Bij vissen ontbreekt bij bepaalde soorten (zeekatten, longvissen en karperachtigen) een maag. Bij beenvissen die wel een maag bezitten, worden op de grens van maag en dunne darm bepaalde oppervlaktevergrotende aanhangsels van het darmlumen aangetroffen. Voorts blijkt de vertering op identieke wijze te verlopen als bij de monogastrische zoogdieren.

Bij ongewervelde dieren treft men een grote verscheidenheid in anatomische bouw aan en daarmee corresponderende verschillen in de vertering. Fagocytose en intracellulaire vertering komt voor bij protozoën, sponzen, koralen, zeeanemonen, kwallen, platwormen en bivalven. Tenzij de prooi klein is, is een voorvertering nodig. De darm van fagocyterende dieren is in de regel erg nauw, zodat er een goed contact mogelijk is tussen het uiteengevallen voedsel en de fagocyterende cellen van de darmwand. Na fagocytose wordt het voedsel in de cel verder verteerd. Bij ongewervelde dieren met een goed ontwikkeld spijsverteringskanaal werken de enzymen meestal op één plaats en is het verteringssap een mengsel van de verschillende enzymen.

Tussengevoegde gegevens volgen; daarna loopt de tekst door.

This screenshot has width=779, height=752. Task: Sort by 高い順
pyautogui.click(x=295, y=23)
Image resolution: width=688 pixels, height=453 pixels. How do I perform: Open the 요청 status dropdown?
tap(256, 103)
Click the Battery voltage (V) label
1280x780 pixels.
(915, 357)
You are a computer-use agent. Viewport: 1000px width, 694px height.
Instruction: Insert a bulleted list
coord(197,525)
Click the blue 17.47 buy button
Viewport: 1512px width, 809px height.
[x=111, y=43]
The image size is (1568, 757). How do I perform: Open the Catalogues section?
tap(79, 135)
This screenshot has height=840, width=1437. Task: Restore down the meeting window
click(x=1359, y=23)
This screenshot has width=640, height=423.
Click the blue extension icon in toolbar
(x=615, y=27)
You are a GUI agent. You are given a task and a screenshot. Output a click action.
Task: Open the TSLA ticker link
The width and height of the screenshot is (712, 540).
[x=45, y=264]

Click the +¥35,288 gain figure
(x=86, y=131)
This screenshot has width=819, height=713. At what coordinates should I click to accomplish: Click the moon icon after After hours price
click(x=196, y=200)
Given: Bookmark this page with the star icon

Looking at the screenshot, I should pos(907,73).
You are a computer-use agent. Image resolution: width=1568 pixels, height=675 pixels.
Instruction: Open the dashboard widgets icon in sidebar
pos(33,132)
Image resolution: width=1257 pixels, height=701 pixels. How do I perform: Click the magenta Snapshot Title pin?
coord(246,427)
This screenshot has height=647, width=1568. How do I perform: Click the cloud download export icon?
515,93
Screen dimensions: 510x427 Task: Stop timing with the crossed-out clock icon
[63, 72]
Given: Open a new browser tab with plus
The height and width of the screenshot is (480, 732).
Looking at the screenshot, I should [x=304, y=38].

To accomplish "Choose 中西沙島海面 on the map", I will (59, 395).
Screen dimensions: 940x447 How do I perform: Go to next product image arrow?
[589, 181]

Bij spinnen, sommige insekten en zeesterren heeft de vertering gedeeltelijk buiten het lichaam plaats door het verteringssap in het prooidier te brengen en daarna de verteerde massa op te zuigen of, zoals bij zeesterren, de maag om de prooi te stulpen en na vertering samen met opgelost voedsel weer in te trekken. Bij vele ongewervelde dieren als weekdieren, kreeften spinachtigen komt een zgn. →middendarmklier voor. Deze vervult een combinatie van functies die bij gewervelde dieren over lever en alvleesklier verdeeld zijn, daarenboven kan ze nog splitsingsprodukten resorberen. →stofwisseling.